To be sure, in our murky politics these days, such allegation is not an impossible claim, but it does seem quite remote inasmuch as the President’s opponents in the LP no longer control the state security forces. On the contrary, he appears to have developed a warm relationship with them in his 14-month presidency.
What may have greatly influenced all the recent killings could have been the directives from the President to the police in months past to exterminate drug-addicts, coupled with his assurance that the executing lawmen would get presidential pardon right away. Mr. Duterte could actually have been playing with fire in this regard. According to the Children’s Legal Rights and Development Center, some 54 youths have already perished in the drug war, in addition to the three young people who were recently murdered. There is now so much public uproar over these killings.
The churches have come out denouncing the brutal campaign against drugs. Caloocan Bishop Virgilio David, in whose diocese the slaying of Kian de los Santos occurred, was quite emphatic in protesting the direction of the anti-drug campaign. Then too, in a recent uncharacteristically strong pastoral letter, Luis Antonio Cardinal Tagle stressed that “We cannot allow the destruction of lives to become normal. We cannot govern the nation by killing. We cannot foster a humane and devout Filipino culture by killings.”
The latest cleric to weigh in on recent killings was Archbishop Florentino Lavarias of the Archdiocese of San Fernando, Pampanga, who urged the faithful last Sept. 8, Feast of the Blessed Virgin Mary, to pray for the poor as well as for officials and policemen under attack for the bloody war on drugs.
Complicating the problem is the fact that the Commission on Human Rights (CHR), an agency established by the Constitution to be imbued with sufficient independence, seems to be on the way to being emasculated by the Duterte administration, which treats it with ill-disguised contempt. The administration has refused access of the CHR under Chair Chito Gascon, a P-Noy appointee, to records of recent slayings.
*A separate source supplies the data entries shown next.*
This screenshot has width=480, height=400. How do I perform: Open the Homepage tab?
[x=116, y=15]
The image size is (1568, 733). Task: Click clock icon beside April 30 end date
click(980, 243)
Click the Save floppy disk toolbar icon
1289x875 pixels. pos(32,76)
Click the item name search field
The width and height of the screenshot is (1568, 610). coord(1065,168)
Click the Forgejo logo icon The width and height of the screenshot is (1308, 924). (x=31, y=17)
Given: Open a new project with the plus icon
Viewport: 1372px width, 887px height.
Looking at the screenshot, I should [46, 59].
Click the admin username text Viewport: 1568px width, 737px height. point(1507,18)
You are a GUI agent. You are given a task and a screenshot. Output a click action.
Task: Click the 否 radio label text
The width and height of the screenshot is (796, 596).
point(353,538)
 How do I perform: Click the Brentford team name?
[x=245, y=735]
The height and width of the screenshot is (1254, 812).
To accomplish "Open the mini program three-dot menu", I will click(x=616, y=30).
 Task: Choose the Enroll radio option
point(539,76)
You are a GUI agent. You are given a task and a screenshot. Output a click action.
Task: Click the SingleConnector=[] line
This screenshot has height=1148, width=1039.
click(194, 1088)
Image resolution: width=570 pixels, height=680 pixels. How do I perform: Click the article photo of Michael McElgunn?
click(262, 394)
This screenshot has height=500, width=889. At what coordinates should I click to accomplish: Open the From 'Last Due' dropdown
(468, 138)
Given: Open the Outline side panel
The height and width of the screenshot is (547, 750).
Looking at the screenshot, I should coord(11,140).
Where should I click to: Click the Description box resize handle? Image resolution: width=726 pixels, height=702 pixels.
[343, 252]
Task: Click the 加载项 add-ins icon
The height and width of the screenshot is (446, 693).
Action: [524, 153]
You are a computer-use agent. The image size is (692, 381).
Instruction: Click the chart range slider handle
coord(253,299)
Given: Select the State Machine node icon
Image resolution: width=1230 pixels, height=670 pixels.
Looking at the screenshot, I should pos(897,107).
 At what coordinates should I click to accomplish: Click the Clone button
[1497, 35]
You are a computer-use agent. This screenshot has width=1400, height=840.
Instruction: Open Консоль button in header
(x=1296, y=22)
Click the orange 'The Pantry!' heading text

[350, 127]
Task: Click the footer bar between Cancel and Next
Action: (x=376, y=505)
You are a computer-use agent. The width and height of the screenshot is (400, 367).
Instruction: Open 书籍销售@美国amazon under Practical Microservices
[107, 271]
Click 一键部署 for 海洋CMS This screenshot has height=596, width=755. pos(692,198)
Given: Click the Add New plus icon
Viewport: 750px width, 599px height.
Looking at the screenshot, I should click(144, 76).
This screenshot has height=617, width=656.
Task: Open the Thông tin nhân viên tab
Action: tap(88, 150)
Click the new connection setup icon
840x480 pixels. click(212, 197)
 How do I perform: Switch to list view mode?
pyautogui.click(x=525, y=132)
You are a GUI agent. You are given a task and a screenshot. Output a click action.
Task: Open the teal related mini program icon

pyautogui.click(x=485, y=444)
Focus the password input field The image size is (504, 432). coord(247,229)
The police argue that they need authority from the President—but at this point he doesn’t seem disposed to granting it.
This is contrary to the provisions of the Constitution that assure political independence to constitutional commissions such as the CHR.
One hopeful indication, though, that the Palace might be seeing the light regarding the country’s serious drug problem is the statement of Presidential Spokesperson Ernesto Abella—that the government is doing a “MAJOR RETHINKING” of its war on drugs, after the death of the three minors allegedly implicated in drugs.
The Liberal Party came out with a statement backing up the CHR investigations: Said the LP: “if the government is serious about solving (the drug-related killings), then it should allow an independent, impartial body—the Commission on Human Rights—which is constitutionally mandated to conduct investigation of these killings, so as to be more credible to the public.”
During the Senate hearings on Kian de los Santos’ murder, the PNP, probably reacting to public outrage, initially promised to turn over the records on Kian to the CHR, but to date Malacanang still has to give the go-signal. .
On the other hand, Senator Grace Poe is in the right direction in filing a resolution before the Senate seeking an investigation into the recent “gruesome deaths” of the three teenagers. and into the PNP modus operandi. This inquiry, especially into the workings of the PNP regarding drug control, is badly needed indeed.